**Task item:** Please filter the entries for the word "agent" and copy every line that has it.

**Data shown:**
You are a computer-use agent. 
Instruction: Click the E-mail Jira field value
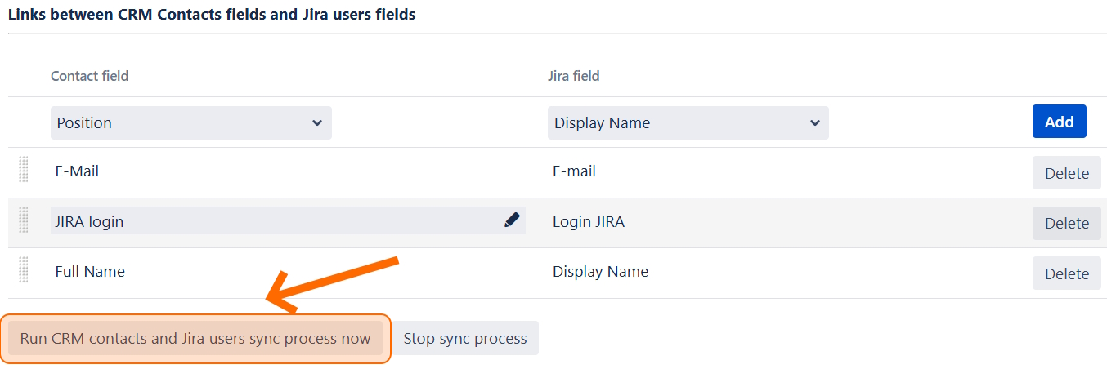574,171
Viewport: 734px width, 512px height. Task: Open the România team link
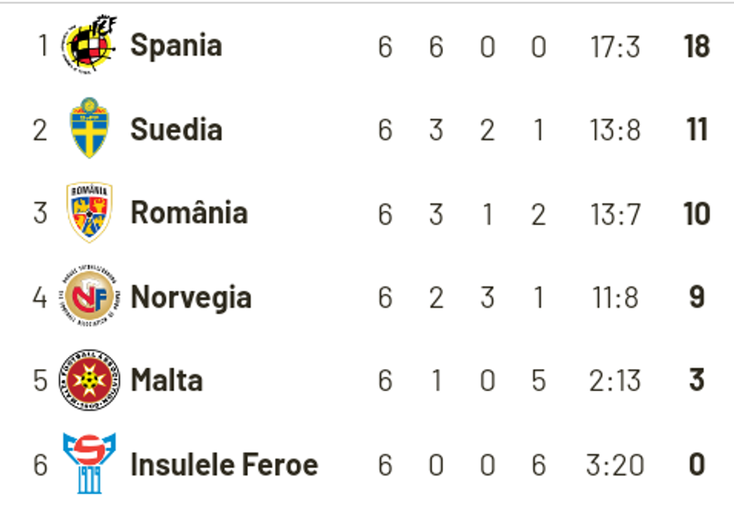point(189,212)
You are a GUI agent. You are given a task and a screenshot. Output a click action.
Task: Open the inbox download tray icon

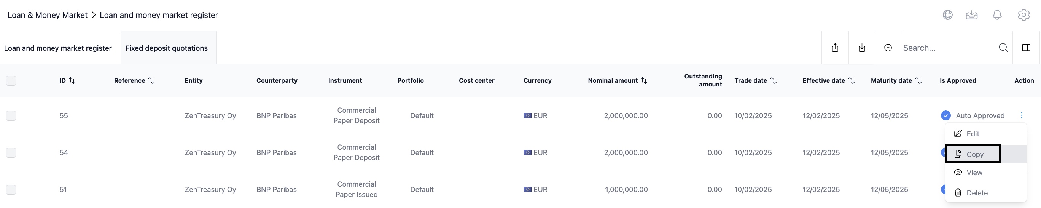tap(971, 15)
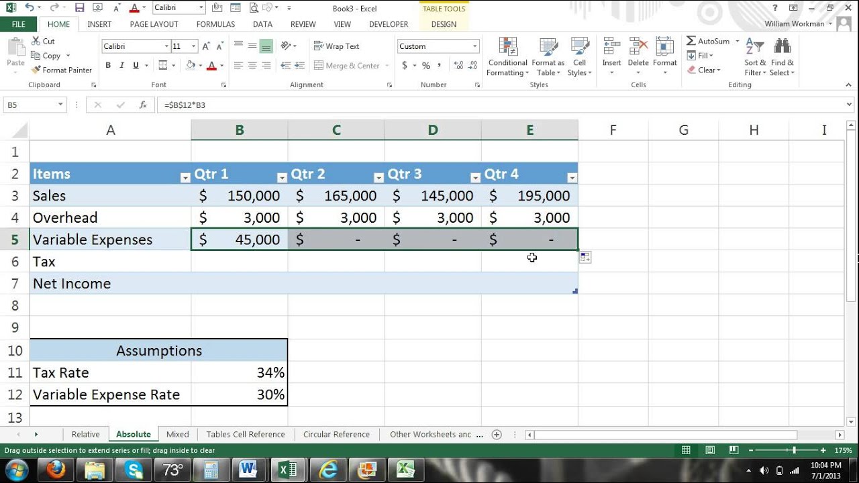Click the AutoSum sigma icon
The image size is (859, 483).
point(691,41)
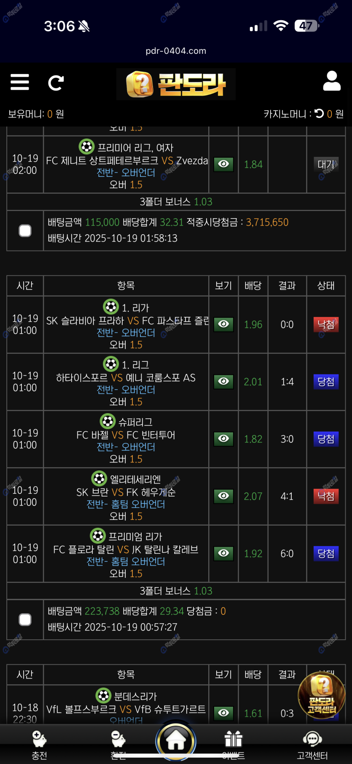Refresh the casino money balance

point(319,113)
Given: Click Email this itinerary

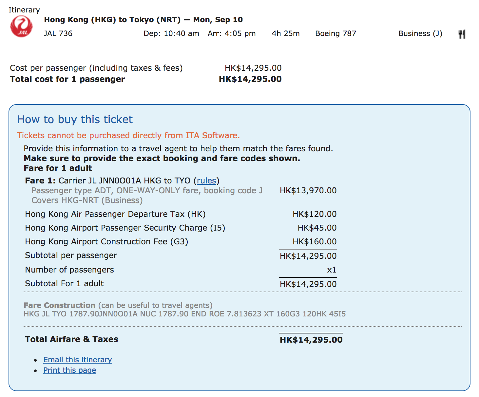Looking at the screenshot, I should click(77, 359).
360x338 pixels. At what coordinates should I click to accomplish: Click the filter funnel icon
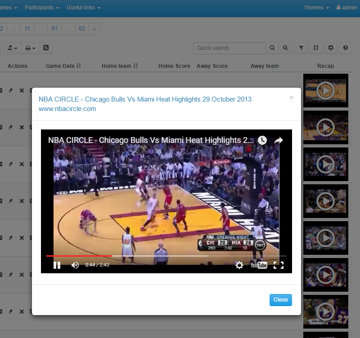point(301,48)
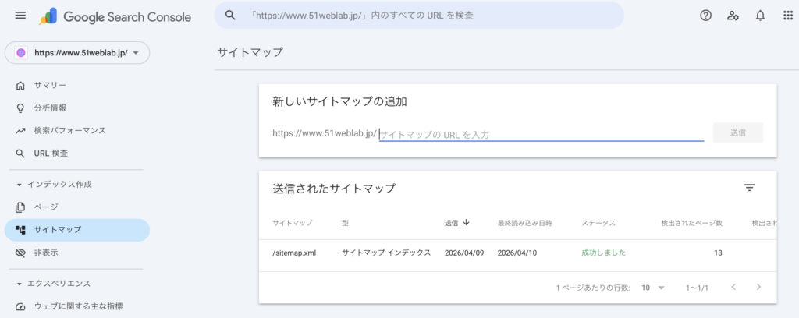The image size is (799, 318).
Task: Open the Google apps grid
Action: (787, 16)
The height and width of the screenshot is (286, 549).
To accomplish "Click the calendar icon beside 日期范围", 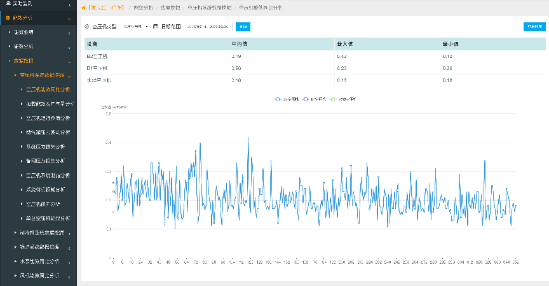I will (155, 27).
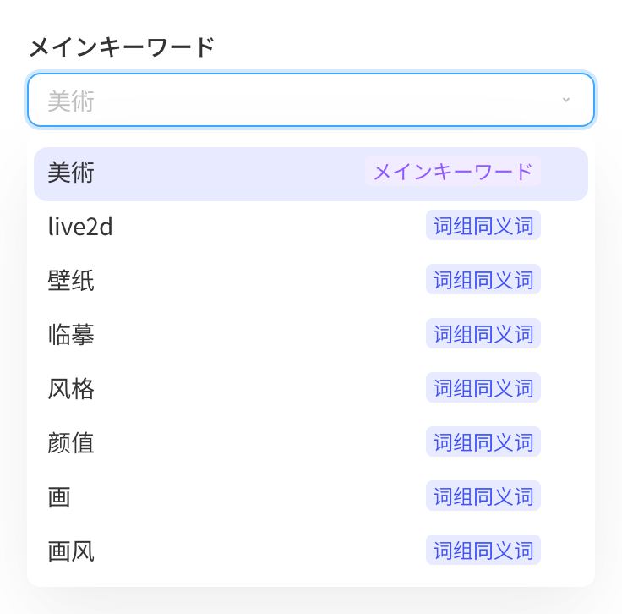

**Your response:**
You are a computer-use agent. 
You are a GUI agent. You are given a task and a screenshot. Output a click action.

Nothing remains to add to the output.